PAGE TEXT:

At his daily media briefing on Thursday afternoon, Governor Mike Parson announced he is releasing guidelines on how communities should plan to use the CARES act funding they received.

The state received $2.4 billion from the Coronavirus Aid, Relief, and Economic Security or CARES Act in April. It distributed the funds to communities according to their population.

"There are a lot of needs competing for those funds," Gov. Parson said. "I want to challenge our community leaders to think about how we can use these funds strategically, not just to help Missourians recover in the short term, but how we can come out of this crisis stronger than before."

Parson said the COVID-19 pandemic has underscored the importance of things like access to health care and financial assistance programs for mainstream businesses.

Rob Dixon, Director of the state's Department of Economic Development said communities need to balance the public health response with the economic recovery. He encouraged local leaders to get innovative.

"We certainly want to encourage those communities to support additional testing, contact tracing, and other efforts in their communities to respond to COVID-19," he said. "There's also additional opportunities for training Missourians for high paying and resilient jobs on infrastructure like broadband and telehealth and other things along those those lines."

DATA FOR REVIEW:
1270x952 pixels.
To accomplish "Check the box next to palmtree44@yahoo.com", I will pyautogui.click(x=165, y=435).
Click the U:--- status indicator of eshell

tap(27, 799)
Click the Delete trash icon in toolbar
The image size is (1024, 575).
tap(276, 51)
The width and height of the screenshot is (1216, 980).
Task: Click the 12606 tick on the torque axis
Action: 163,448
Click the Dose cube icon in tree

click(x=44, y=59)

PROBLEM TO SOLVE:
Answer these from the article on CARES Act funding guidelines:
(a) How much did the state receive from the CARES Act, and in which month?
(b) On what basis did the state distribute the funds to communities?
(c) What department does Rob Dixon direct?
The listing has nothing to do with this.

RESPONSE FOR THIS EXERCISE:
(a) $2.4 billion, in April.
(b) According to each community's population.
(c) The state's Department of Economic Development.